Overall, whereas the final goods heavy industry supplies product machinery and equipment to every industry including itself to be able to perform economic activity, upstream industry supplies material to other industries for production.
The general classification of industry is properly classified to enable us to study secondary industry. Each industry classified in the above format is related to a specific branch of engineering. Electrical engineering and Mechanical engineering correspond to capital machinery industry and the capital equipment industry, Materials and metallurgical engineering to the metals part of upstream industry, Chemical engineering to the chemicals side of upstream industry, Mining engineering to mining and quarrying section, Civil engineering to construction industry, Electronics and communication engineering to the electronics sub-sector within the capital equipment industry.
The inventors and engineers, by applying scientific knowledge to create solutions to problems, made possible the Industrial Revolution and gave the world the products that we have identified with the final goods heavy industry. We will refer to those products—as they were when invented during the Industrial Revolution from 1867 to 1914, together as Great technologies.
Another significant line of classification of all economic activities, profoundly useful later on, is based on technology.

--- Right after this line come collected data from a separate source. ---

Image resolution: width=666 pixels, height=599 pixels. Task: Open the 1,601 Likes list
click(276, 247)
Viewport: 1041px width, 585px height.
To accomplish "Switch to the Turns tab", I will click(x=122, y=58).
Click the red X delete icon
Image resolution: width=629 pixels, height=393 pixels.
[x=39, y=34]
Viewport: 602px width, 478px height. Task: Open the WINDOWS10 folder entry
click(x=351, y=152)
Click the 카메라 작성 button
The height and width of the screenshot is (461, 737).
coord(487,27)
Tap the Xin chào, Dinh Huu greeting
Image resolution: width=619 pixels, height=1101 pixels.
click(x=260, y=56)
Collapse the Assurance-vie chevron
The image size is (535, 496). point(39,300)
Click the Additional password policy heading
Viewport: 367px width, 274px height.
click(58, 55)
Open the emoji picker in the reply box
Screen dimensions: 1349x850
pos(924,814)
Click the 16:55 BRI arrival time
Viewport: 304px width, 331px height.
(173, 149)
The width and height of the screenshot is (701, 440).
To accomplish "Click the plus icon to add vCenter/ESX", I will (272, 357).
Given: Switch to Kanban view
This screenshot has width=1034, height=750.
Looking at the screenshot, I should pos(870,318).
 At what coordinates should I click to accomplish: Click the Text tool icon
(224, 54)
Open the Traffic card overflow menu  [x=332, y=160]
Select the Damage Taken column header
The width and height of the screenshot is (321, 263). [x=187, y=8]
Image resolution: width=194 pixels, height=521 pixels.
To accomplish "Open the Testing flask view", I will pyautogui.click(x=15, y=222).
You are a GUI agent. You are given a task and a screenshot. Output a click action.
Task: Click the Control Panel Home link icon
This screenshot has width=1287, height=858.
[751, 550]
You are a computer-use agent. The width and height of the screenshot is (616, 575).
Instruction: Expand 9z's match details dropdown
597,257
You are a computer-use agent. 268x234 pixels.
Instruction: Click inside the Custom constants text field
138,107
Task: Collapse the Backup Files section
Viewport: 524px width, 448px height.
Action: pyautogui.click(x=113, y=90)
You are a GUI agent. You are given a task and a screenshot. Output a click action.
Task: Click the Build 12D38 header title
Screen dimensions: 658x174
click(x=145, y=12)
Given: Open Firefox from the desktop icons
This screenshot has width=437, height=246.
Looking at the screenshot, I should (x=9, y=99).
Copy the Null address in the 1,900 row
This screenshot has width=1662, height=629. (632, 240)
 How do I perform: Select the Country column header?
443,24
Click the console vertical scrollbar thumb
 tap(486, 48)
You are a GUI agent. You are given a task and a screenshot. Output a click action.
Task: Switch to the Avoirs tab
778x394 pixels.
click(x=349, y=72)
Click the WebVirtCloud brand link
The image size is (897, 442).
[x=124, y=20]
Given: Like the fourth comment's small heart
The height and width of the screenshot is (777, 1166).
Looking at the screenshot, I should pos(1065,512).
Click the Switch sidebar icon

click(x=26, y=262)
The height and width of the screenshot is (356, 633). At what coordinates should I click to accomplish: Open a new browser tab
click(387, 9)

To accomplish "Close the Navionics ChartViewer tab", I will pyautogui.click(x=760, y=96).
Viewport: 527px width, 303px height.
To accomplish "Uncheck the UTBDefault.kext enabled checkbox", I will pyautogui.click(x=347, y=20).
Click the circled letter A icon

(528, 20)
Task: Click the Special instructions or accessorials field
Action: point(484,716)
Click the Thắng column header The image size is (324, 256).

All industries from sections to divisions under the prior classification can be grouped under Traditional economic activities and Heavy industry activities. Traditional activities comprise all economic activities, except ‘heavy industry’ division of manufacturing section, and they are Agriculture, forestry, and fishing (primary industry); mining industry, manufacturing industry (except heavy industry), construction industry & utilities industry (secondary industry); and services (tertiary industry).